Posted on 06/15/2025 12:22:56 PM PDT by george76
Yesterday, EPA Administrator Lee Zeldin announced the proposed repeal of the Biden-era’s Clean Power Plan 2.0, which ruled that coal-fired and many new natural gas power plants must capture and store over 90% of their carbon emissions by the 2030s—or shut down by 2040. It’s a costly mandate, resting on shaky legal and technical foundations. Americans would be fortunate to have it repealed.
President Biden issued his Clean Power Plan 2.0 after the Supreme Court ruled in West Virginia v. Environmental Protection Agency that President Obama’s Clean Power Plan 1.0 exceeded the Environmental Protection Agency’s (EPA) statutory authority. The Court’s 2022 decision concluded that the EPA had overstepped by attempting to reshape the nation’s energy grid without clear congressional approval.
In a world where energy security and affordability are paramount, one might assume that when the Supreme Court strikes down a sweeping environmental regulation, the EPA would reconsider its approach. But in Washington, ideology often trumps reason, and undeterred, the Biden administration returned in 2024 with a sequel that EPA now proposes to end.

• **Entries shown**:

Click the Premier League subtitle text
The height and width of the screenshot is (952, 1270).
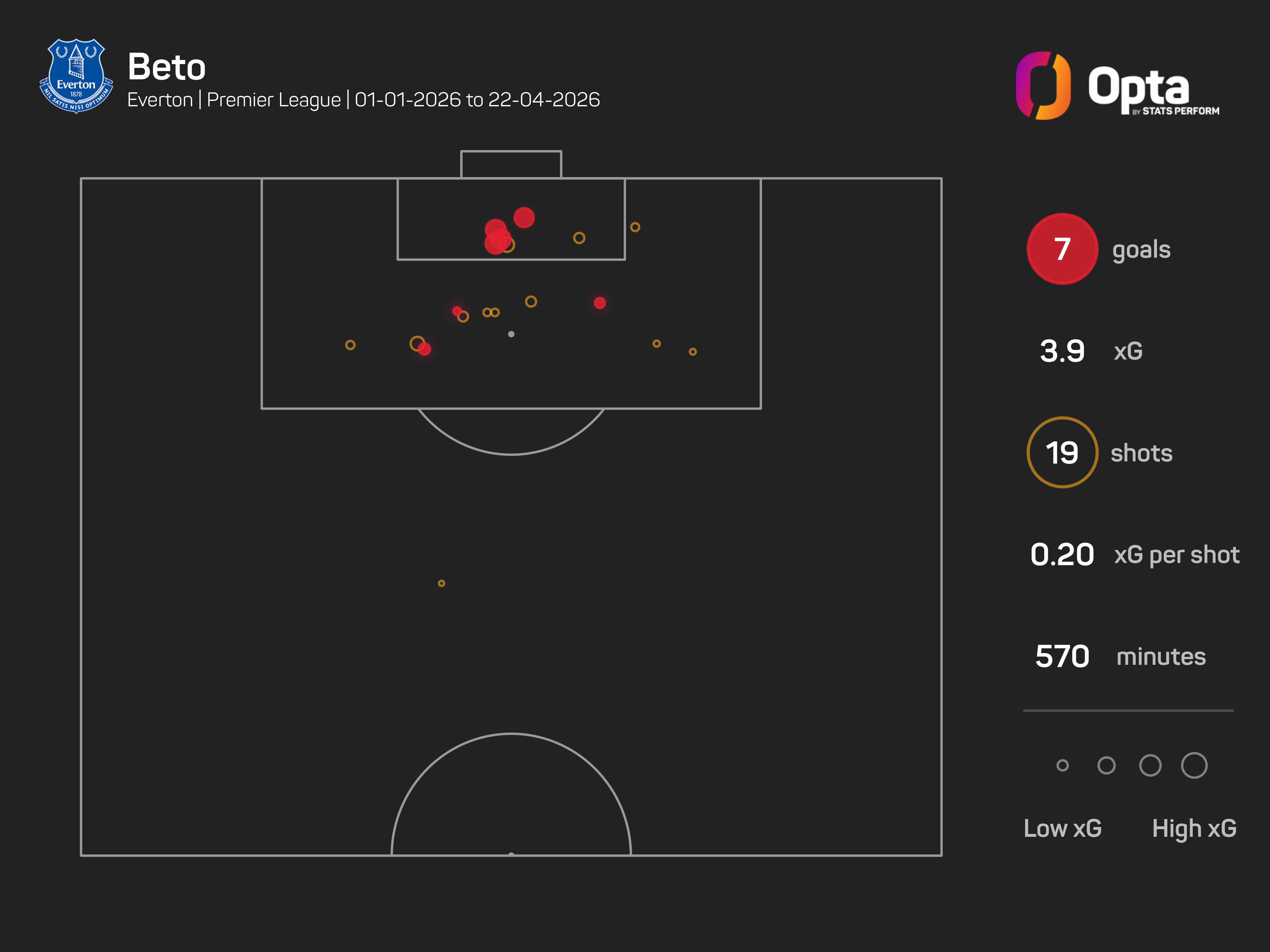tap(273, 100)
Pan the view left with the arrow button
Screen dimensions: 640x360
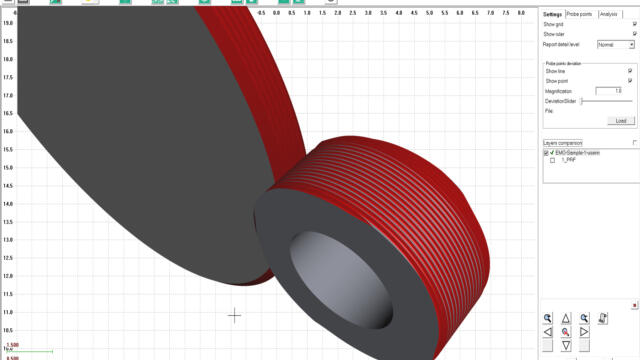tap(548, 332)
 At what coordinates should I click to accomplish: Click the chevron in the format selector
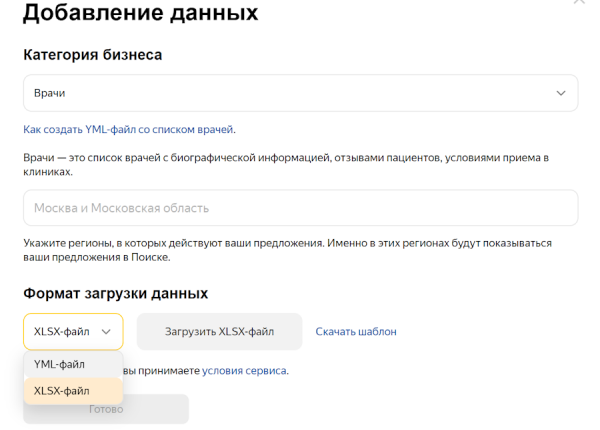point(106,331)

• **Exercise details**: Reproduce the post on the proposed repeal of the Clean Power Plan 2.0 word for word, from "Posted on 06/15/2025" to "clear congressional approval.".

• **Solution**:
Posted on 06/15/2025 12:22:56 PM PDT by george76
Yesterday, EPA Administrator Lee Zeldin announced the proposed repeal of the Biden-era’s Clean Power Plan 2.0, which ruled that coal-fired and many new natural gas power plants must capture and store over 90% of their carbon emissions by the 2030s—or shut down by 2040. It’s a costly mandate, resting on shaky legal and technical foundations. Americans would be fortunate to have it repealed.
President Biden issued his Clean Power Plan 2.0 after the Supreme Court ruled in West Virginia v. Environmental Protection Agency that President Obama’s Clean Power Plan 1.0 exceeded the Environmental Protection Agency’s (EPA) statutory authority. The Court’s 2022 decision concluded that the EPA had overstepped by attempting to reshape the nation’s energy grid without clear congressional approval.